Which translated means:
210.245.110.78- This is the IP Address of the requestor. DNSStuff.com reports that this IP address is from Ho Chi Minh City, Ho Chi Minh (Vietnam). This is consistent with the Google site used for the search (www.google.com.vn)
[17/Sep/2007:02:56:34 -0400]- The date of the search
200- The webserver response. 200 is success
4592- This is the size of the document - my resume is only 4592 bytes. There’s an associated stylesheet, and that’s fetched right after the resume.
- referrer field
-
The remaining information is the referrer field. This is how you tell what document the user was on when they clicked a link.
http://www.google.com.vn- This is the Google site in Vietnam. Looks like our visitor was from Vietnam.
/search- This is the search url - nothing special here
inurl:cv- Specifies a search where the URL fetched has “cv” in it.
+%7C+- the “+” symbol represents a space in URL encoding and the %7C is a “|” (bar) symbol. This construct means the previous search term is “or’d” with the next search term.
inurl:resume |- Specifies a search where the URL fetched has “resume” in it.
inurl:vitae |- Specifies a search where the URL fetched has “resume” in it.
intitle:cv |- Specifies a search where the title of the document fetched has “cv” in it.
intitle:resume |- Specifies a search where the title of the document fetched has “resume” in it.
intitle:vitae- Specifies a search where the title of the document fetched has “vitae” in it.
("Java developer" | "C++ developer")- Document text contains “Java Developer” or “C++ developer”
(C++ | Java | J2EE)- Document text contains “C++” or “Java” or “J2EE”
(Linux | Unix)- Document text contains “Linux” or “Unix”
-usa -india -C# -.Net -PhD -Ph.D -CA -NY- Documents without the words usa, india, C#, .NET, PHD, Ph.D, CA and NY
So, as you can see, the headhunters (at least the Vietnamese ones), are very proficient in Google searches.

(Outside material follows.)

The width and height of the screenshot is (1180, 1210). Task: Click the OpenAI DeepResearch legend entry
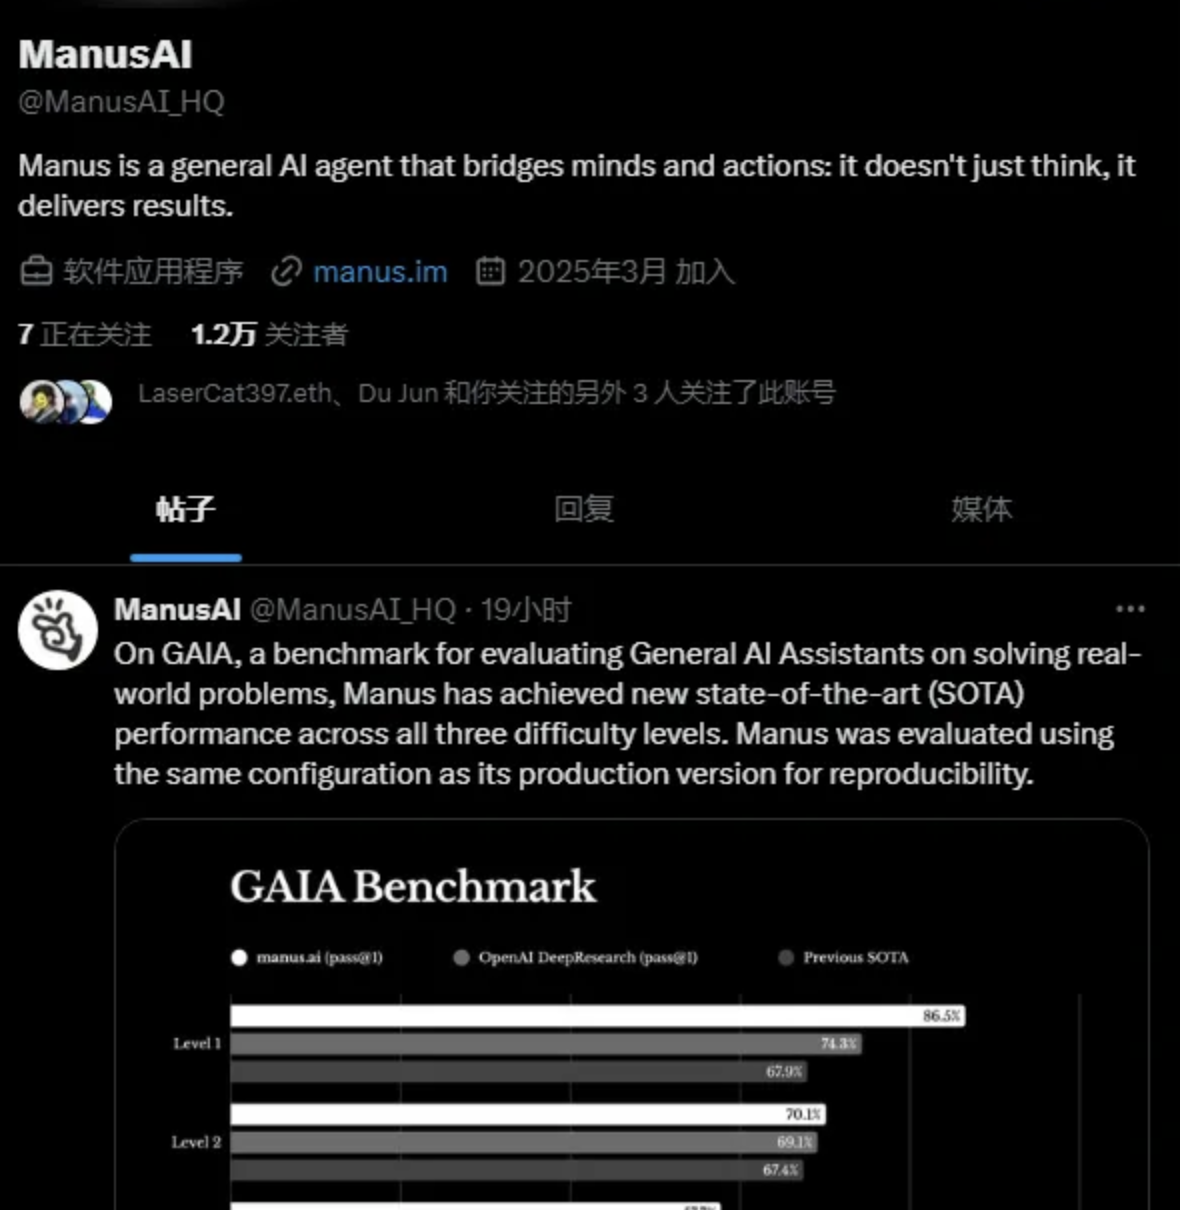[578, 957]
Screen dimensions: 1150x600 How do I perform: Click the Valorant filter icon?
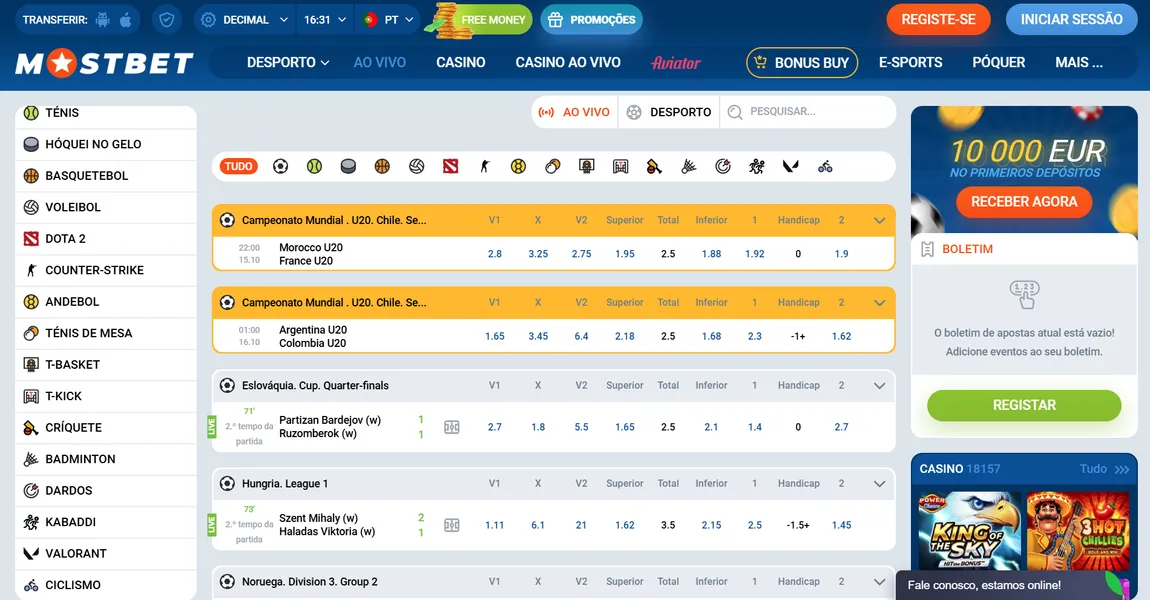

If you want to type in the text to the Google search box, here’s the text you’ll need:
inurl:cv | inurl:resume | inurl:vitae | intitle:cv | intitle:resume | intitle:vitae) (”Java developer” | “C++ developer”) (C++ | Java | J2EE) (Linux | Unix) -usa -india -C# -.Net -PhD -Ph.D -CA -NY
Enjoy, and now you’ll recognize the resume harvesters when they drive by your site.